In the previous article, Getting Better LLM Responses Using AI-Friendly Documentation, we explored how creating AI-friendly documentation can improve the quality of responses from Large Language Models (LLMs). We saw how properly structured Angular documentation helped ChatGPT provide more accurate answers about framework features. Let's advance our documentation strategy by implementing our own Retrieval-Augmented Generation (RAG) system, powered by Qdrant and designed to work hand-in-hand with Claude Desktop.

Introduction: Taking RAG from Concept to Implementation

Let's quickly revisit what makes documentation "AI-friendly." Remember those key principles? Clear headers, comprehensive single files, and focused feature-specific content. These organization techniques aren't just theoretical—they make a real difference in how LLMs understand our technical docs.

While the file upload approach we explored previously works reasonably well, it comes with limitations. Most notably, you're constrained by context window sizes, and you need to manually select which documentation to include in each conversation. This creates a frustrating cycle of starting new conversations whenever you need to reference different documentation sections.

Custom RAG systems solve these problems by automatically retrieving just the most relevant documentation fragments for any given question. Think of it as having a research assistant who instantly pulls exactly the right pages from your technical library without you having to specify which books to check.
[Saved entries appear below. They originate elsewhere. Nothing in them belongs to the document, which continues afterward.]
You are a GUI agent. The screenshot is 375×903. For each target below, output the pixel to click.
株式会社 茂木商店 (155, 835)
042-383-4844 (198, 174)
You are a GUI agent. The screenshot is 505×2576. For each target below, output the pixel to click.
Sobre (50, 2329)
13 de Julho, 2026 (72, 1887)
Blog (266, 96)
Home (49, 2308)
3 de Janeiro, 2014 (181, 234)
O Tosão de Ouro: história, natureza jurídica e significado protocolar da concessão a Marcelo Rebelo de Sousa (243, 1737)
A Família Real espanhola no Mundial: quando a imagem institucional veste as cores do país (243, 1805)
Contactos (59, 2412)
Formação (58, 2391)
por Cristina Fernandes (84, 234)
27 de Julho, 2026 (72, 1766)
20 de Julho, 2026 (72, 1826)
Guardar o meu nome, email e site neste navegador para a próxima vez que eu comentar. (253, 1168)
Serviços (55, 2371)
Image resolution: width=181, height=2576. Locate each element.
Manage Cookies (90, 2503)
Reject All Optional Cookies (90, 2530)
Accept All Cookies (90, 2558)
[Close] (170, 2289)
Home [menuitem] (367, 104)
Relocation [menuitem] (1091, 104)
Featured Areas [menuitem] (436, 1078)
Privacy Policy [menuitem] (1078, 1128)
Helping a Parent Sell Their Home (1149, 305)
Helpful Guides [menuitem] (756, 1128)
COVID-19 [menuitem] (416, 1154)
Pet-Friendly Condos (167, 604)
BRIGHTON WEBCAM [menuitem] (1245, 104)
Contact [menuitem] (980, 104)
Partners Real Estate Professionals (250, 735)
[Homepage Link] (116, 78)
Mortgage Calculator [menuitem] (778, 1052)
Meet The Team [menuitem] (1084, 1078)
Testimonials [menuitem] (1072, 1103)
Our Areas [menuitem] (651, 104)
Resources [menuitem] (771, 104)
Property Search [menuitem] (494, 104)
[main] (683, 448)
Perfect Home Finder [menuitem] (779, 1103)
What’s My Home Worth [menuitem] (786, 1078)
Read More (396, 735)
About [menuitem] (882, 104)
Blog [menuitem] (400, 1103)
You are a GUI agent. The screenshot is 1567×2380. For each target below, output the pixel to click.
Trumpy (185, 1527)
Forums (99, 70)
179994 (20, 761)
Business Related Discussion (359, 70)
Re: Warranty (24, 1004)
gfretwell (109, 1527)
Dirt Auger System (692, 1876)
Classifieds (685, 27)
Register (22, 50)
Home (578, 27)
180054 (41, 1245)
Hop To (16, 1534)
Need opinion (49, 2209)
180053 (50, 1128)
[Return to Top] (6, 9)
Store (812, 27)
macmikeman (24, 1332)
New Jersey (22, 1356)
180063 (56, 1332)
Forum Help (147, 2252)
In this guide, I'll walk you through:

Setting up your own Qdrant vector database for documentation storage
Processing and indexing your AI-friendly Angular documentation
Configuring an MCP server that connects Qdrant to Claude
Building a RAG pipeline for documentation retrieval

By the end, you'll have a RAG system that significantly enhances Claude's ability to assist with software development.

Understanding RAG Components for Documentation

Before diving into implementation details, let's explore the key components that make up our RAG system.

Vector Embeddings

At the heart of any RAG systems are vector embeddings. These are numerical representations of text that capture semantic meaning in a way that computers can process. When we convert text to vectors, we're essentially mapping the content into a mathematical space where similar concepts cluster together.

For example, the phrases "component initialization" and "component creation" would have vector representations that are close to each other in this space, even though they use different words. This allows us to find relevant documentation based on meaning rather than just keyword matching.

We create these vector embeddings using specialized embedding models, which transform text into these high-dimensional mathematical representations while preserving semantic meaning.

Qdrant is a vector database optimized for storing and searching these embeddings.

MCP: Standardized Tool Communication

The Model Context Protocol (MCP) is a standardized interface that allows external tools like our RAG system to communicate with Claude and other LLMs. Developed by Anthropic, MCP defines how Claude can interact with our custom qdrant-retrieve server, which in turn connects to our Qdrant vector database.

When you ask a question, the qdrant-retrieve MCP server:

Receives the query from Claude
Translates it into a vector search for Qdrant
Processes the search results
Returns the most relevant documentation fragments to Claude

This happens seamlessly in the background, giving Claude access to your entire documentation set without overloading its context window.

Architecture Overview

Our complete solution works like this:

Documentation Processing Pipeline:

AI-friendly documentation is divided into semantic chunks
Each chunk is converted to vector embeddings
Embeddings are stored in Qdrant collections

Retrieval Process:
- User asks a question in Claude Desktop
- Question is sent to the qdrant-retrieve MCP server
- MCP server converts the question to a vector
- Qdrant retrieves the most similar documentation chunks
- Relevant chunks are sent back to Claude
- Claude generates an answer using the retrieved context

This architecture gives us the flexibility to handle complex questions while maintaining high accuracy and context relevance.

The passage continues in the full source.